KHK'lerle ihraç edilen kamu emekçileri ve son KHK ile ihraç edilen barış bildirisi imzacısı akademisyenlerin karşı karşıya kaldığı hukuksuzluklarla ilgili Grup Başkanvekillerimiz Filiz Kerestecioğlu ve Ahmet Yıldırım tarafından verilen araştırma önergemiz:
6 Ocak’ta yayınlanan 679 sayılı KHK ile 631’I akademisyen olmak üzere 8 bin 323 kamu çalışanı ihraç edildi. Böylelikle 15 Temmuz’dan bugüne OHAL KHK’leri ile kamu görevinden ihraç edilen toplam kişi sayısı 95 bin 669’u buldu. Her 33 kamu çalışanından biri, hukukun en temel normları işletilmeden, hangi gerekçeler ve somut deliller ile çalışma haklarının ellerinden alındığı ortaya konulmadan; hukuka aykırı bir şekilde istihbarat fişlemelerine, idarelerin keyfi tasarruflarına ve ihbarlara göre ihraç edildi.
Siyasi iktidar bu ihraçları, telafisi imkansız hak kayıplarına, kamusal alanda yaşanan çöküşe rağmen siyasi çıkarını gözeterek sürdürmektedir. Siyasi iktidarın bu toplu ihraçlar ile ulaşmak istediği temel amaçlardan biri kamu emekçilerine yönelik olumsuz bir algı oluşturmak, böylelikle kamusal alana istediği gibi müdahale etme ve kendi iktidarına yüzde yüz biat eden yeni bir kamu rejimi inşa etmektir. Bu amaç doğrultusunda darbe girişimi ve cemaatle hiçbir ilişkisi olmadığı tüm kamuoyunun bilgisinde olan binlerce muhalif, demokrat, sendikalı kamu emekçisi de OHAL KHK’leri ile ihraç edilmektedir.
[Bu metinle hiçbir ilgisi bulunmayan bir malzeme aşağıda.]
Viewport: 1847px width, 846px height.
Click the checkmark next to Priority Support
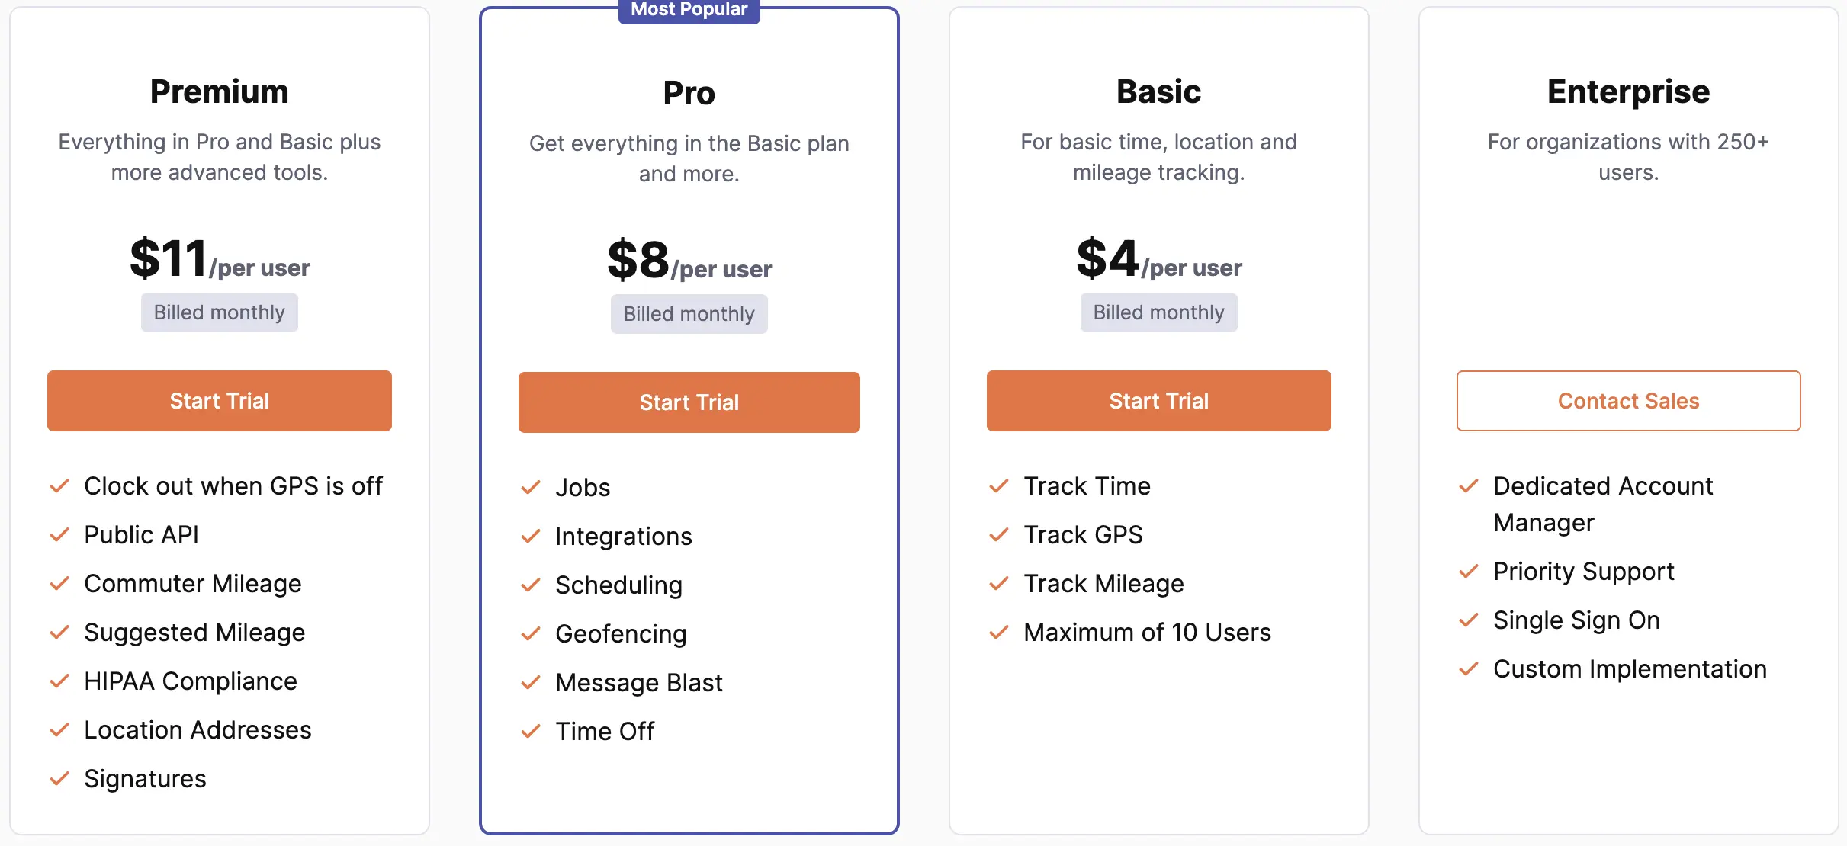(1468, 572)
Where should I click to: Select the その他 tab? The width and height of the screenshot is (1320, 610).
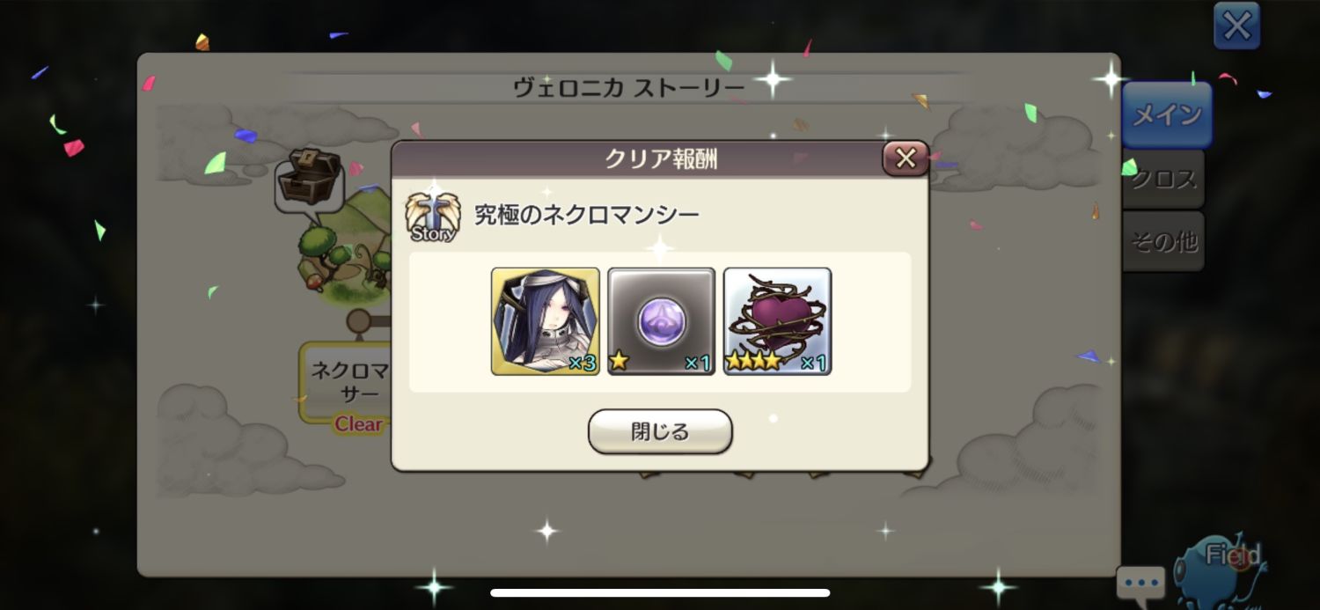pos(1163,241)
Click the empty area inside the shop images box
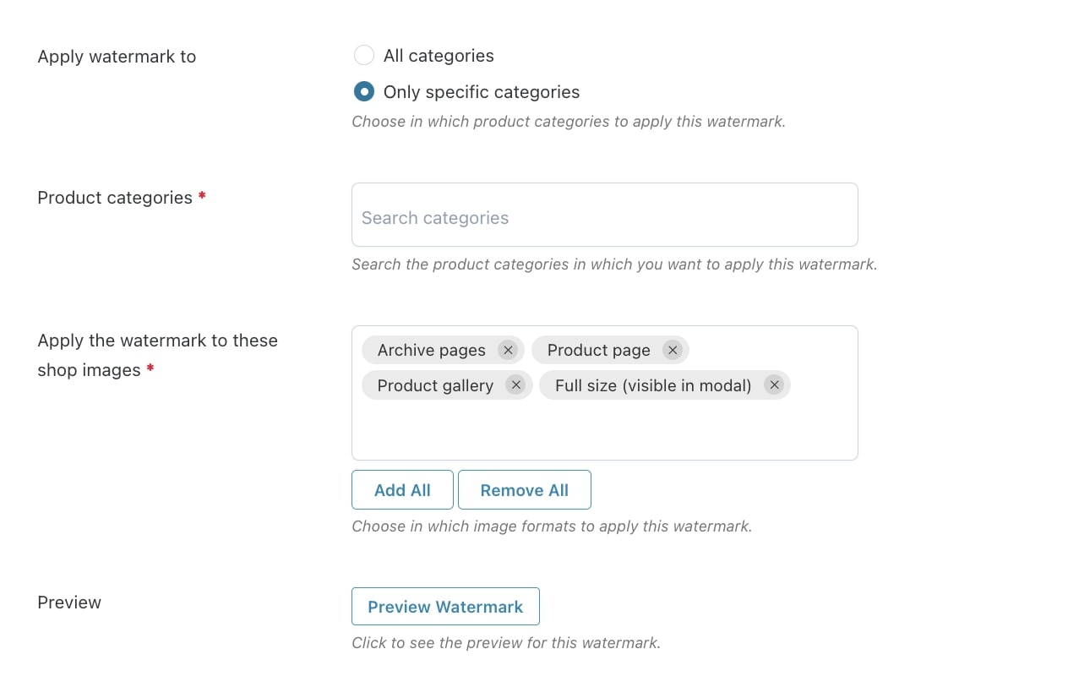This screenshot has width=1068, height=698. coord(605,431)
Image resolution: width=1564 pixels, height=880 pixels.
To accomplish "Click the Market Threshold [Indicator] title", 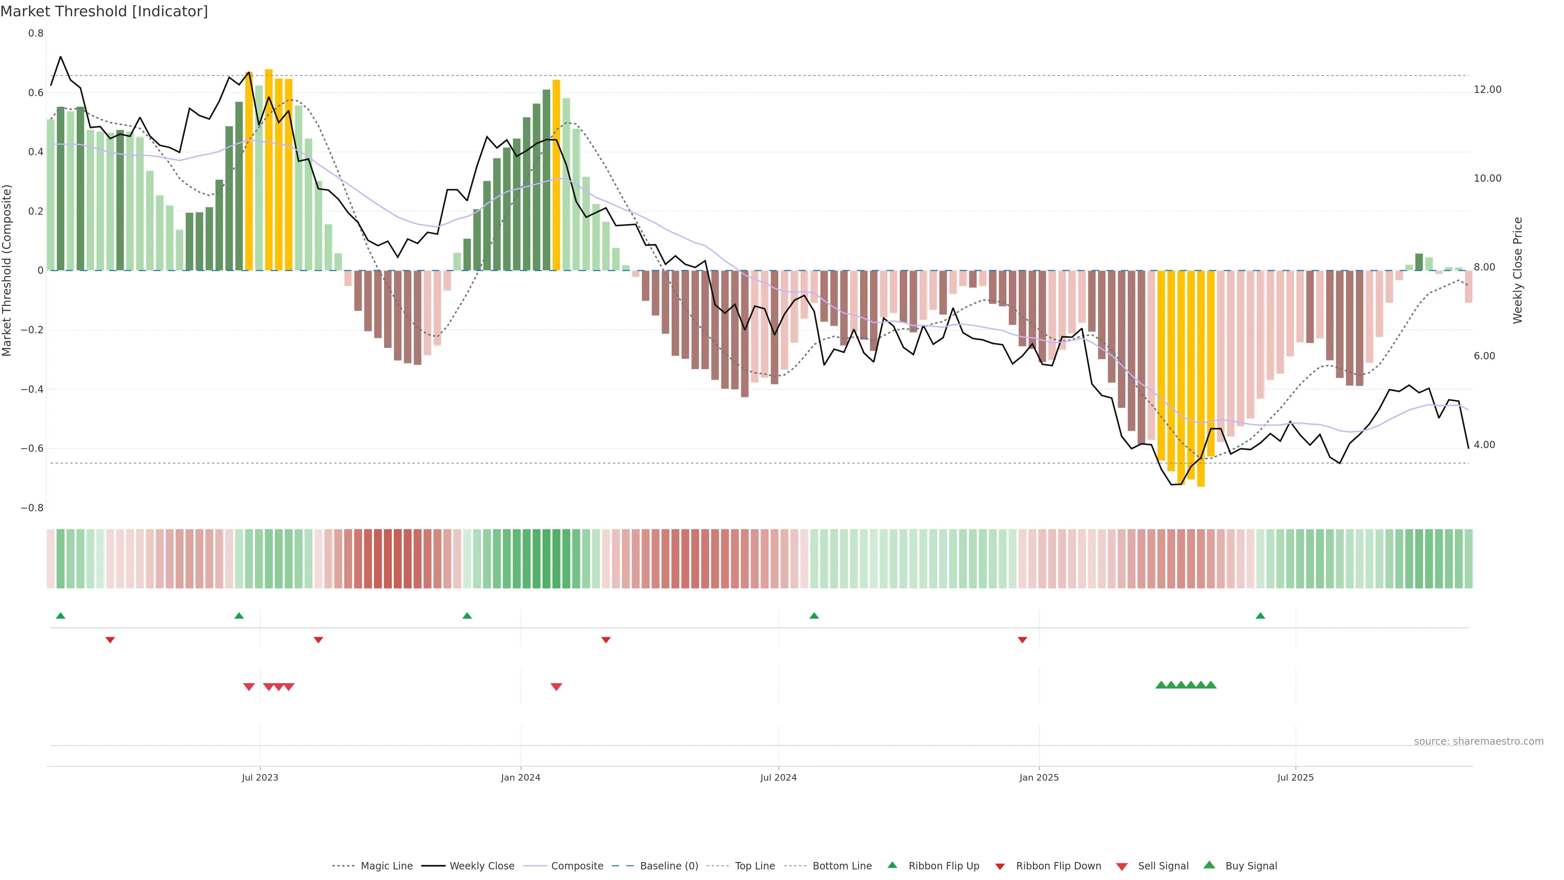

KESK’e bağlı sendikalara üye 2.117 üye ve yöneticinin ihraç edilmesinin bir diğer nedeni ise hükümetin doğrudan siyasi iktidara bağlı yeni bir kamu rejimi inşa çabasına kamusal alanda karşı çıkabilecek en büyük örgütlü güç olan muhalif sendikal örgütlenmenin tasfiyesine yöneliktir.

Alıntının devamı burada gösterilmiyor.